(Exercise objective) Give the number of lines in this listing that contain the word "computer", and nothing else.

(Excerpted data)
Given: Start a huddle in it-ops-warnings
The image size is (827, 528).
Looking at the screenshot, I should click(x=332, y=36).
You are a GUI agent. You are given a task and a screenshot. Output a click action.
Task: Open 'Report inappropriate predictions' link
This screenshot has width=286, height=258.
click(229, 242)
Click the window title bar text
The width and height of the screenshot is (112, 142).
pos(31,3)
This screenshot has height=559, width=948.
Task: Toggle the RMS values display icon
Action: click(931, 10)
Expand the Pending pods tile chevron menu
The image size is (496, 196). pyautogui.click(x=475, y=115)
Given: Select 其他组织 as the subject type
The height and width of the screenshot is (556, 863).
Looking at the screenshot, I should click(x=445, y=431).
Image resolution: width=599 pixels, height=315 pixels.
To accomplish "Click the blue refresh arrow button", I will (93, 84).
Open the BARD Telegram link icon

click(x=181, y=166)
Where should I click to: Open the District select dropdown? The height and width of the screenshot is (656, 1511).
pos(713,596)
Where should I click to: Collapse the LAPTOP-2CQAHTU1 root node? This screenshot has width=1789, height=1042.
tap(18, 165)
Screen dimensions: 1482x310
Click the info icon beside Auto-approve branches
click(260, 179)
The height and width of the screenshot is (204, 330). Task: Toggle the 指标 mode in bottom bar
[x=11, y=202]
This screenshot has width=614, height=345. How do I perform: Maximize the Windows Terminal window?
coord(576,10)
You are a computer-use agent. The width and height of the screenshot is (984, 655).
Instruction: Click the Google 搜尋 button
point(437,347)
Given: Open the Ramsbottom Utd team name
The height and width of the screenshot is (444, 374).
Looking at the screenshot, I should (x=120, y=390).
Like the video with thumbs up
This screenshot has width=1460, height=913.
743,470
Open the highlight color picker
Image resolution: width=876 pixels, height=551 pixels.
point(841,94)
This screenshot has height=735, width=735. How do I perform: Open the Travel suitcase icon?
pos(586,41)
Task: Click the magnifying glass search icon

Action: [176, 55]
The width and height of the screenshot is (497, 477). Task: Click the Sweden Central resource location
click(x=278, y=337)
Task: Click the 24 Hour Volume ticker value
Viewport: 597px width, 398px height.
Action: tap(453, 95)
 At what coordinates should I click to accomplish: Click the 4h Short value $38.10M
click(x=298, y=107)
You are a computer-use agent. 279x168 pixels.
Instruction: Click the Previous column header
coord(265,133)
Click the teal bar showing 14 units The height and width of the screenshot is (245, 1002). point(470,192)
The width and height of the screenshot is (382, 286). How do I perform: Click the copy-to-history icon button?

(Exercise result) 2